According to estimates of international organizations, at least 50,000 women are taken out of Russia each year to become slaves abroad. For instance, in Israel, which is the main market for Russian slaves, 46% of prostitutes originate from Moldova; 25% are from Ukraine; Russia and Central Asian republics supply 13% of Israeli prostitutes each. There are hundreds of firms which offer jobs abroad. Each year, such personnel companies send hundreds of slaves abroad passing them off as nurses, baby-sitters, constructors, and happy wives of foreigners. According to Professor Sally Stoker, well-known for research into human trafficking, there are now 5-10,000 Russian women in China, engaged in prostitution.

At a recent international conference in Vladivostok, devoted to human trafficking in Russia, it was said that the slave-trade supplies Russians for more than prostitution. Our compatriots are taken abroad as donors for organ transplantation, or substitute mothers; besides, there are child slaves. Russia has turned into the world center of child pornography and a paradise for pedophiles. Until recently the Russian constitution did not even mention such a crime. As a result, a network of criminal organizations that sexually exploit children have operated almost legally in Russia. Children, most of whom are homeless, are tempted with toys, food, and other simple things.
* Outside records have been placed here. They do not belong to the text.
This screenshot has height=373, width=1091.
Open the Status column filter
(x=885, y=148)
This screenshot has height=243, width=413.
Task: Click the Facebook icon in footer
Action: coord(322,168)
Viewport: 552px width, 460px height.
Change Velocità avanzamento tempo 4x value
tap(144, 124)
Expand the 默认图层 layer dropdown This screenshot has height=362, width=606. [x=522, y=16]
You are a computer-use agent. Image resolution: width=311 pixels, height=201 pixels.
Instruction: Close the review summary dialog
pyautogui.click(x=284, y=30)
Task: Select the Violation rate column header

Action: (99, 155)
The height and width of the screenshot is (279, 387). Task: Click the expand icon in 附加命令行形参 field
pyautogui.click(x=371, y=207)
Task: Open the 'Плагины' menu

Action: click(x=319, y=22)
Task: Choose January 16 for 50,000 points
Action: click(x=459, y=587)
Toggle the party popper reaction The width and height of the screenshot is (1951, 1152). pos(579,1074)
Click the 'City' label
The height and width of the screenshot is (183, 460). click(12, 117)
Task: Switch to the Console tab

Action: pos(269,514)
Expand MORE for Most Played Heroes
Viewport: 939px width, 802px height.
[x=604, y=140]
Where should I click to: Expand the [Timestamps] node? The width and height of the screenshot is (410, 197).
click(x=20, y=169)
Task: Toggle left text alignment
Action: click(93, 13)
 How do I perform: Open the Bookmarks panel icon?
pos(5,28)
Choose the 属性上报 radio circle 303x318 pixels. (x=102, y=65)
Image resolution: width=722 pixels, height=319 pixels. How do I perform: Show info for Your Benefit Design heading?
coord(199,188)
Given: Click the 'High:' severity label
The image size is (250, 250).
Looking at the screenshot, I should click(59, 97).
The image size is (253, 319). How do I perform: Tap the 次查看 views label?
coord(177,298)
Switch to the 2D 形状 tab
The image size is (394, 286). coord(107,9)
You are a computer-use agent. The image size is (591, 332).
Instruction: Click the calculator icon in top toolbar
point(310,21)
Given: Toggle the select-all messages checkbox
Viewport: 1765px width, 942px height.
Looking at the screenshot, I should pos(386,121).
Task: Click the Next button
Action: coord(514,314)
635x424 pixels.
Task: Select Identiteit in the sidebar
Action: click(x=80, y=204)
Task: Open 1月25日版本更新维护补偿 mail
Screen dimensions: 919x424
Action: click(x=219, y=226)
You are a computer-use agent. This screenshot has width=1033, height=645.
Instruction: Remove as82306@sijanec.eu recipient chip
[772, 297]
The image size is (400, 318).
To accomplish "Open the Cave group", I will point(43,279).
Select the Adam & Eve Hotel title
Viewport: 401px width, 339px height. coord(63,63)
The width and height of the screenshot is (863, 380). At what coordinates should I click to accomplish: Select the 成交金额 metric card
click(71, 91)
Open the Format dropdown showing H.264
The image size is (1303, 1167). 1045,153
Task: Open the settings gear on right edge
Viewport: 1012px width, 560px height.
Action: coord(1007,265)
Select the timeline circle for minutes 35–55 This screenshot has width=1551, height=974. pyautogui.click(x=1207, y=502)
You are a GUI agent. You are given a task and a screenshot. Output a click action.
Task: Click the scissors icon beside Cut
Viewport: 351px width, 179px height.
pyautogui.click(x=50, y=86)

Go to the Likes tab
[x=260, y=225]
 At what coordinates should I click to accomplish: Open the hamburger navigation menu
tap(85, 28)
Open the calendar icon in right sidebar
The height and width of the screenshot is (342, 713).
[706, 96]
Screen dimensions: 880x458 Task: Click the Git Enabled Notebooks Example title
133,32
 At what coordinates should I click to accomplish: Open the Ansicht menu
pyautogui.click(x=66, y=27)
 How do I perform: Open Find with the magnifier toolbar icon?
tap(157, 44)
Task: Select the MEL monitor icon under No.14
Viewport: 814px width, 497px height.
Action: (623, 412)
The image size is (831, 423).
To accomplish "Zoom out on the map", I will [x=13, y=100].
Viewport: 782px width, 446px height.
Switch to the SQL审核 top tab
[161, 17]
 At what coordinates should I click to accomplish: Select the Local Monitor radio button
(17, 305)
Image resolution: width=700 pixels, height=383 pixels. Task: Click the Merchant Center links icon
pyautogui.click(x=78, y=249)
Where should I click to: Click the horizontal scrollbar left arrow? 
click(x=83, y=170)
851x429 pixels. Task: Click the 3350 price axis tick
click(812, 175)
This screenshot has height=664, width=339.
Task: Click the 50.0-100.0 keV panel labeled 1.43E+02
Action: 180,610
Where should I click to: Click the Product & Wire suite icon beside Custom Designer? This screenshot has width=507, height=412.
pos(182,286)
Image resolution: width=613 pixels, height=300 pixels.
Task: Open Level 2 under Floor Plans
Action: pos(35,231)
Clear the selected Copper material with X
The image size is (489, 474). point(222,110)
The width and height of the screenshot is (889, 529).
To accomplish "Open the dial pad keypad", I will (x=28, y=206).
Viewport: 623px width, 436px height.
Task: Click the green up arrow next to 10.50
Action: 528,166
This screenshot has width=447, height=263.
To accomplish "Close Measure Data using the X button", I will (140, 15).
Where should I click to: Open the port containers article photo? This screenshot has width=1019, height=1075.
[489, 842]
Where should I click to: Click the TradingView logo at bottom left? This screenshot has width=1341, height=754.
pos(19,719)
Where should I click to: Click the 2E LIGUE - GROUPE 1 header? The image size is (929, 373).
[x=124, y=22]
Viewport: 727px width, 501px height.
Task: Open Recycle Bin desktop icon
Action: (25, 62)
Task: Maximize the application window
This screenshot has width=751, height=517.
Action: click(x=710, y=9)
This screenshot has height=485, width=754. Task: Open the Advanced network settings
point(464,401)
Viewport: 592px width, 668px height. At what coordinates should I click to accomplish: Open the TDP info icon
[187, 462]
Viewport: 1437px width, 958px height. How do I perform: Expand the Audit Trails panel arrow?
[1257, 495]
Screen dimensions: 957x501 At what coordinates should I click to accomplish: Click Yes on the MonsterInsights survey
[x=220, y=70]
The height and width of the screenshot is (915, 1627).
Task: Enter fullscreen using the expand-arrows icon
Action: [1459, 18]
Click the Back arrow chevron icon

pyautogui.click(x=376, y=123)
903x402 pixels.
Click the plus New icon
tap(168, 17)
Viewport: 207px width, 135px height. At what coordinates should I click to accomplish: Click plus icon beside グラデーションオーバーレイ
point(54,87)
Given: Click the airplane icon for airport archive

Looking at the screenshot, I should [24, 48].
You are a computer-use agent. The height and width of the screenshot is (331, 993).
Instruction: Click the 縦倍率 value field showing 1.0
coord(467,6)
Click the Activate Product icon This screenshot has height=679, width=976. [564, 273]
About two years ago foreign media reported the exposure of a Russian-Italian crime syndicate which sold children and produced child pornography, using children under 12 years of age. The story caused a great public outcry in Italy; however, a representative of the Russian court system who found himself in Italy at that time considered the scandal an intrigue of foreign opponents. Commenting on reports about disclosure of an organized crime ring, he said that he “heard for the first time about something like this in Russia.”

Some Russians have realized long ago that it is profitable and almost penalty-free to sell or own slaves in Russia. There are networks of people who attract potential victims, transport the “living goods”, make necessary documents. Very often human trafficking is linked with drug trafficking. Human trafficking is almost as profitable, but it is much less dangerous.


Versia, June 24, 2002, pp. 12-13

Lately, presidential press secretary Aleksey Gormov has been accused of “restrictive and repressive work with the media” and incompetence. Besides, Gromov is criticized because ORT and RTR lag behind the NTV network in prime-time ratings. According to the same Kremlin sources, Alexander Voloshin refuses to dismiss the press secretary: just because he “does not have enough personnel”.